9. To mark the lack of something in a landscape requires an almost completeness.  The pictures in Joel Sternfeld's "On This Site" show images that seem normal and mundane, but beg the question "Why this picture?" By leaving a negative space or making a space seem so mundane, yet on display, you can evoke a feeling of something missing.

Thursday, May 17, 2012

This American Life: Mapping response



I think the strength of Dennis Wood's work lies in the idea of showing what it is like to live in an area.  The development of a series of maps for each sense allows for a body of work that seen as a whole develops one's idea of a neighborhood so they can almost feel like they have been there.  The uniqueness of each map also lends itself to wanting to see the next; as each map is something you have probably never seen.  This project would make an awesome coffee table atlas.

Jack Hitt's work is interesting because it is about being conscious of the unconscious.  The body tunes things out and Hitt exemplifies those things in a way that venerates them.  I like the idea of songs made to compliment monotonous noises.  I would never do this sort of thing though, as listening to all the little noises would drive me insane.  The idea of being the compliment to the appliance’s noise is also an interesting idea; it implies that the noise is the lead of the musical piece with everything formed around it.

The electronic nose is incredibly cool.  The idea of an electronic nasal map of the world is an interesting concept.  Although I feel like this was the weakest part of the series, it serves the purpose to question the idea of a computer map of the world.  People have historically done cartography and since people are not machines we cannot be as precise.  This works when things are physical objects, like when you have a laser measuring an area and creating a visualization of whatever.  Smell on the other hand can’t be super easily replicated thus the readout of “smells like pancakes” does not evoke the same things that the smell of pancakes would. 

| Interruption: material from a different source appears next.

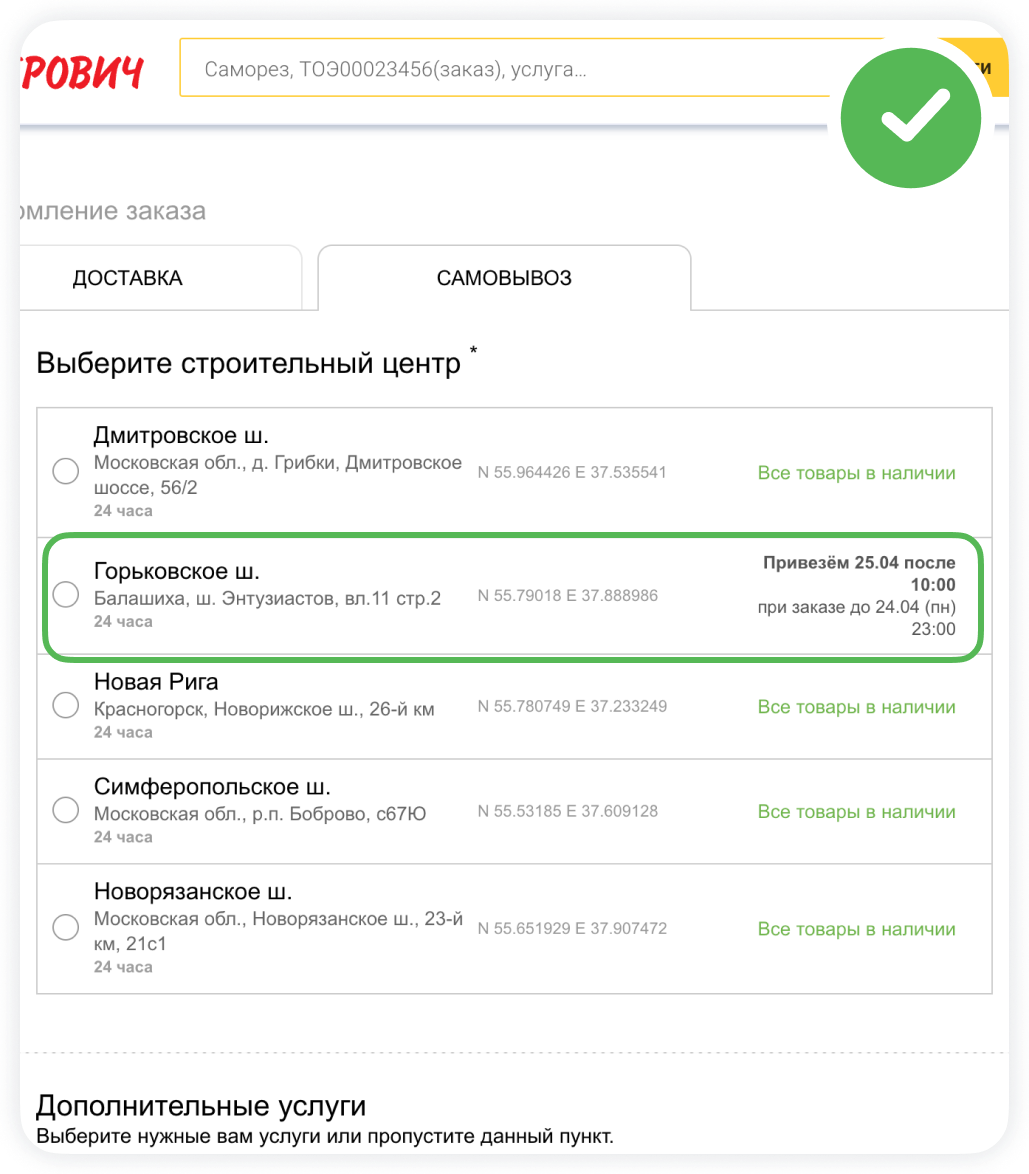
Task: Pick the Новорязанское ш. location
Action: tap(65, 927)
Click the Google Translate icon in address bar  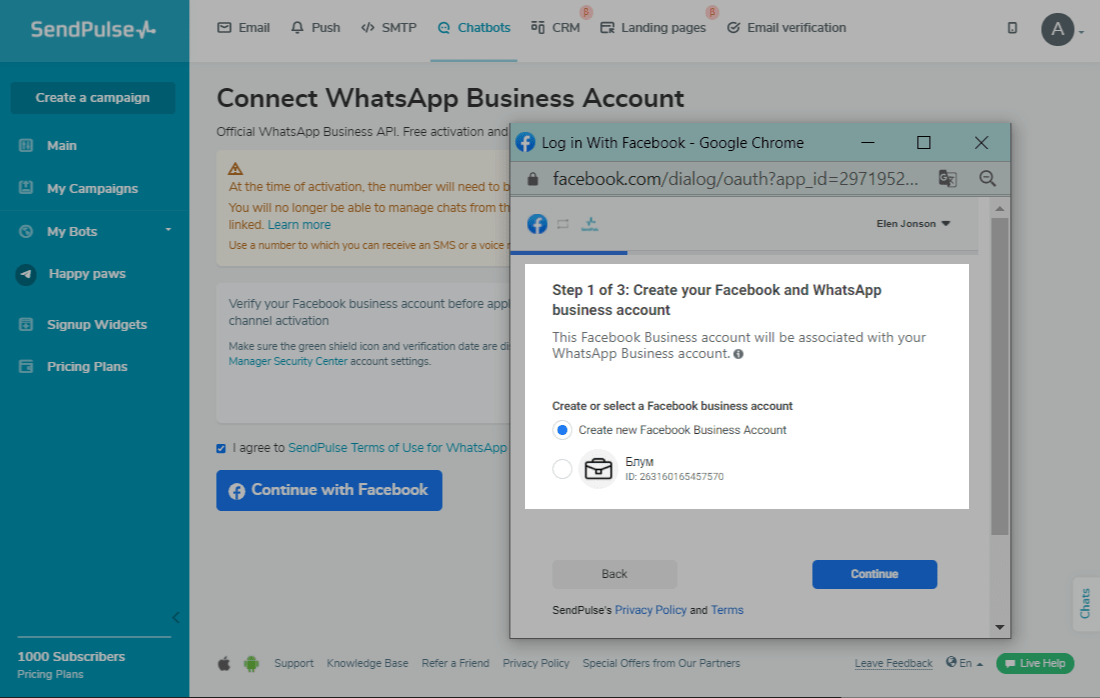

The touch part was the weakest link in this series. This part was more a mapping of a person’s psyche, and even then a weak one at that. This was a story about a person’s hypochondria, which can be interesting but came off as a bit of a self-obsessed rant.  Another method for exploring the idea of a world through touch would have been better.  As an exploration of Deb Monroe’s psyche this felt a bit disorganized, the narrative lost my attention quite a few times simply because it felt as if she were just venting about her problem.  It came off as a cliché hypochondriac story.

Jonathan Gold’s story worked the most successfully for the idea of mapping.  While the other parts of this series explored the ideas of mapping an area through different sense, this piece actually succeeded in bringing you to areas.  The descriptions of the food, along with the audio from the locations allow the listener to actually transport himself or herself to a restaurant in L.A.

Overall the ideas brought up in this series successfully captured my attention as a feature piece.  While I wish there was a bit more attention applied to the actual mapping techniques and processes the majority of the pieces worked for me.